> _PROBLEM STATEMENT_:
All lines from the one containing "This screenshot has width=500, height=600." through the final line of the listing below, and no others, must be returned exactly; no pictures belong in the copy.

═══

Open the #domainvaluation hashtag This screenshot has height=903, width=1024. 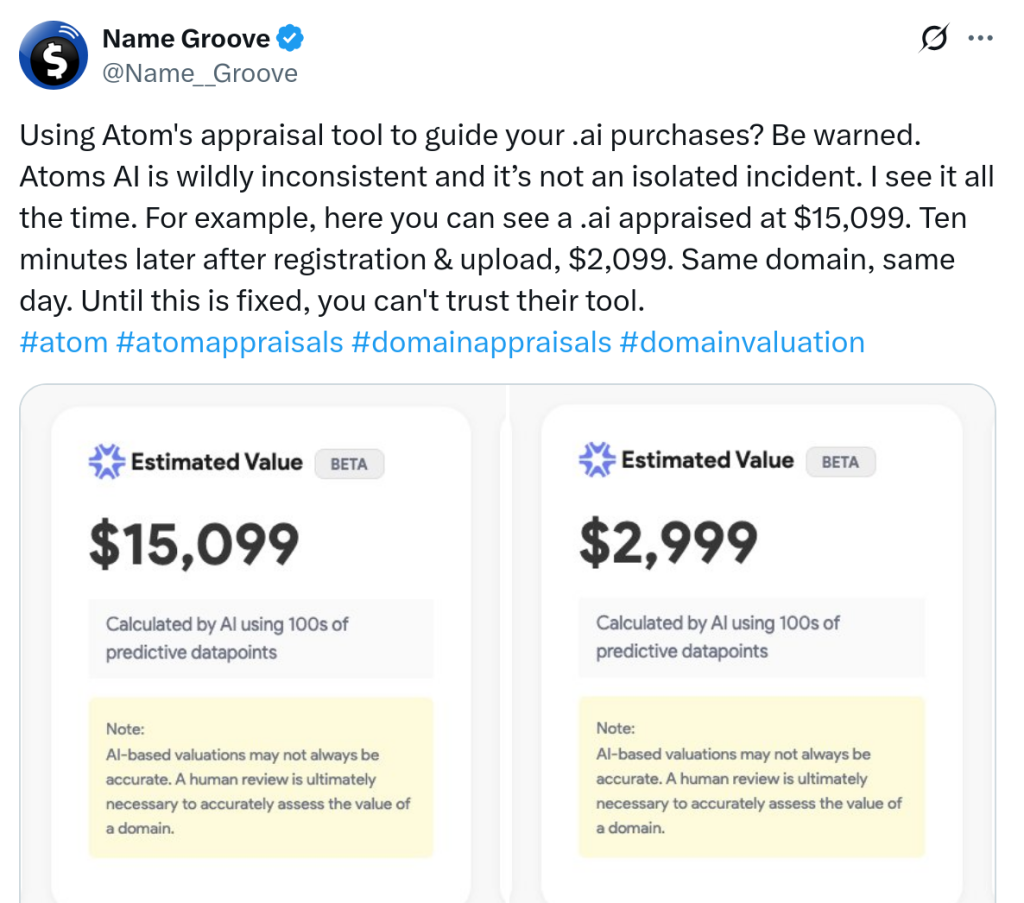tap(741, 342)
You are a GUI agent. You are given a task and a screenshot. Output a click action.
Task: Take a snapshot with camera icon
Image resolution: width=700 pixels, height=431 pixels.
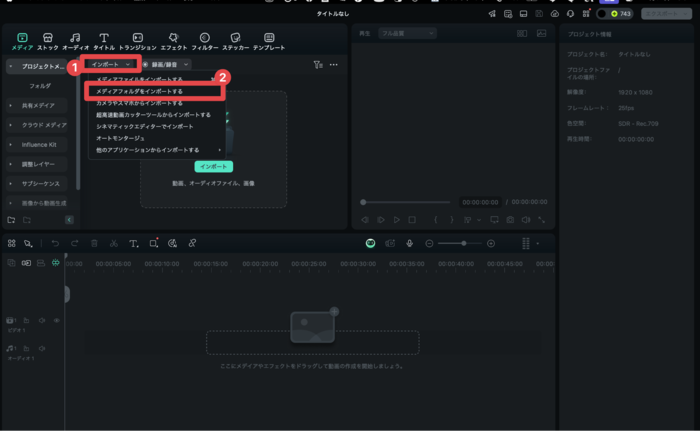pos(510,219)
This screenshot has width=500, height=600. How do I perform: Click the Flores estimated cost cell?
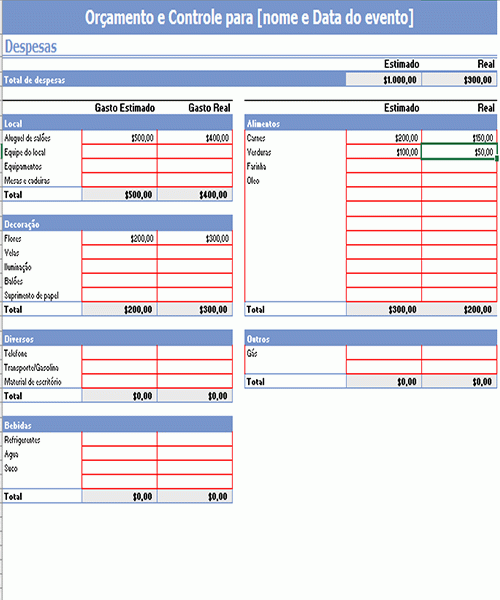tap(119, 238)
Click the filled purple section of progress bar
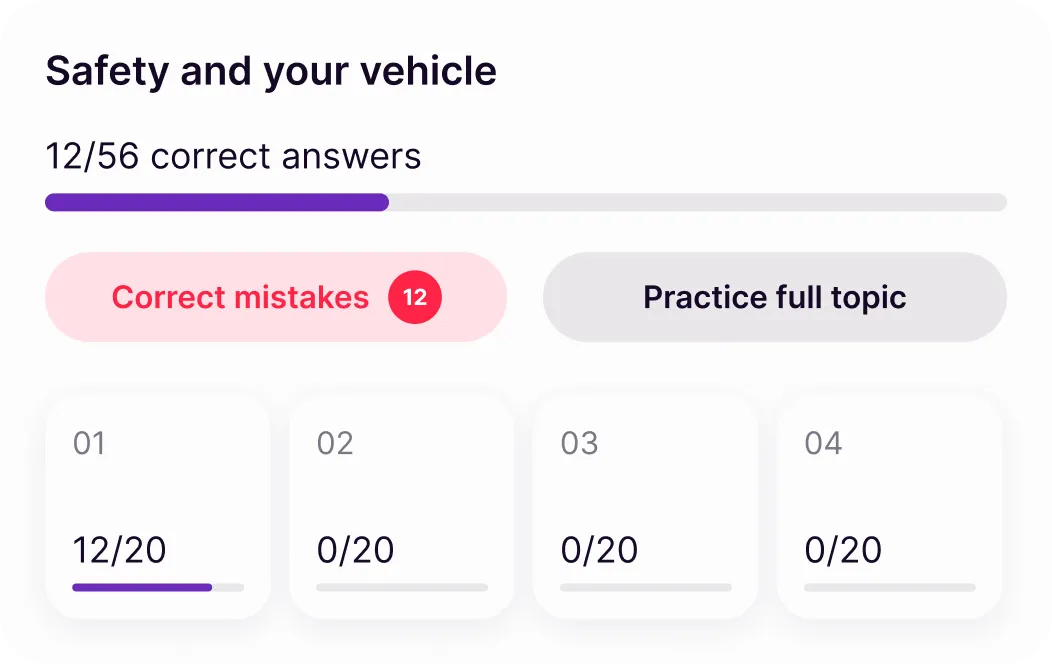1052x664 pixels. (216, 202)
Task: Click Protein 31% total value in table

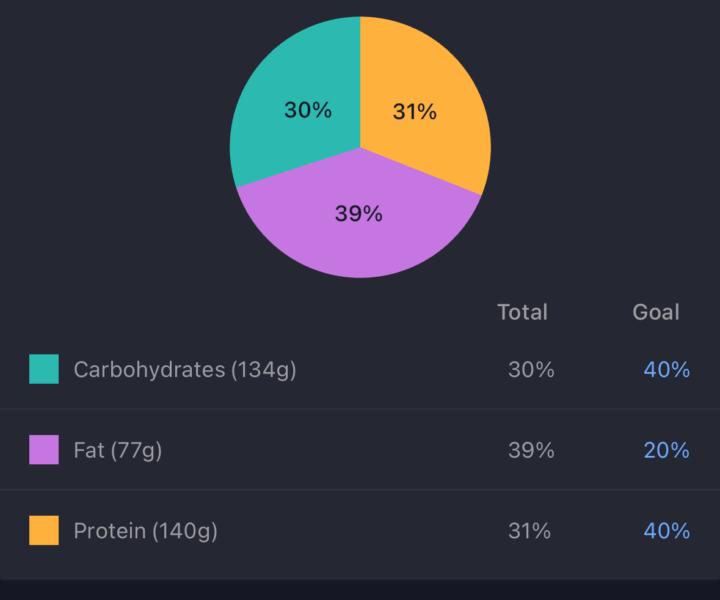Action: pos(529,530)
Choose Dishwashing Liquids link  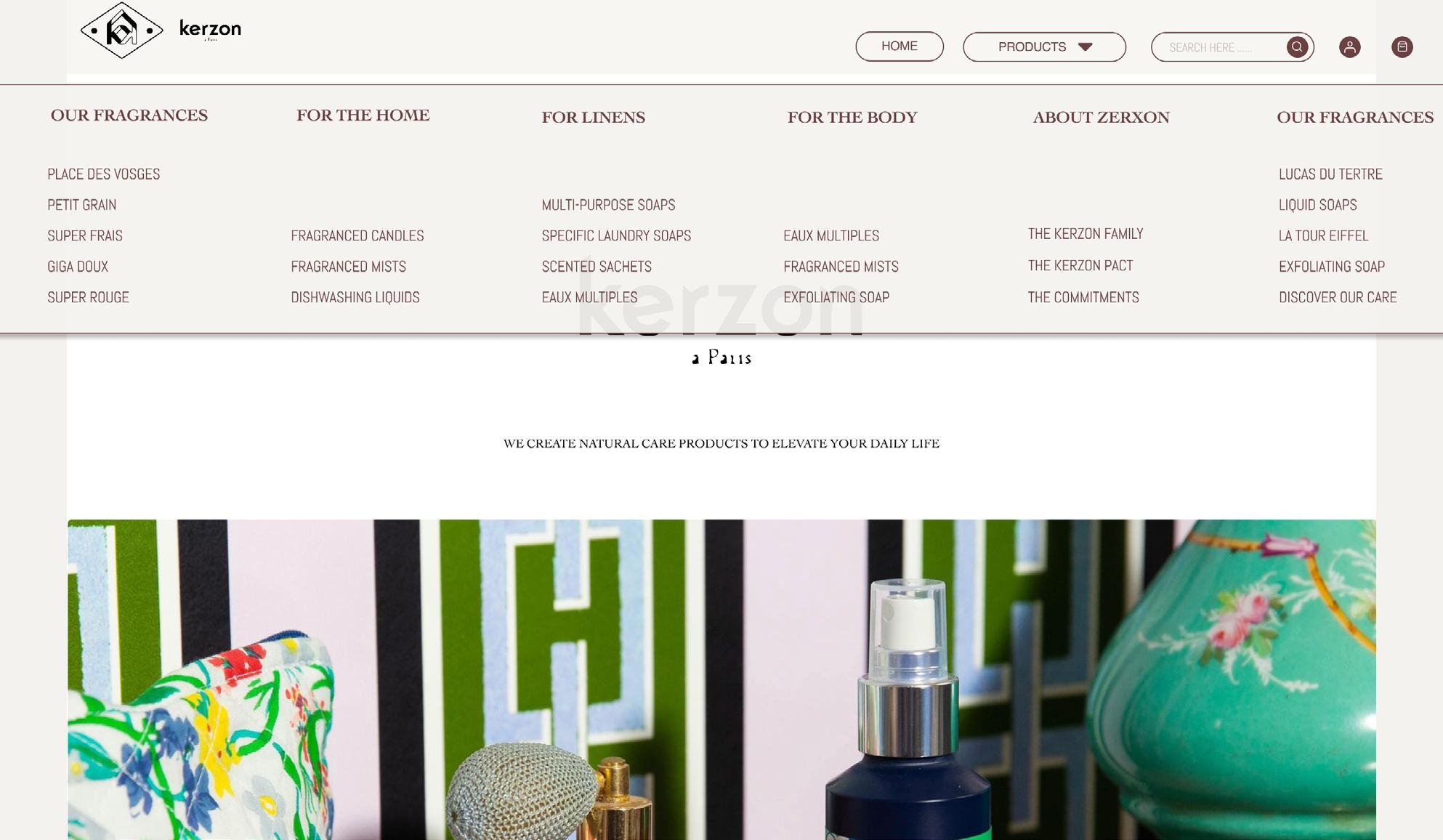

═══

> _SOLUTION_:
This screenshot has width=500, height=600. How do I perform: Click the Flores estimated cost cell?
tap(119, 238)
Click the filled purple section of progress bar
1052x664 pixels. (216, 202)
Task: Click Protein 31% total value in table

Action: pos(529,530)
Choose Dishwashing Liquids link  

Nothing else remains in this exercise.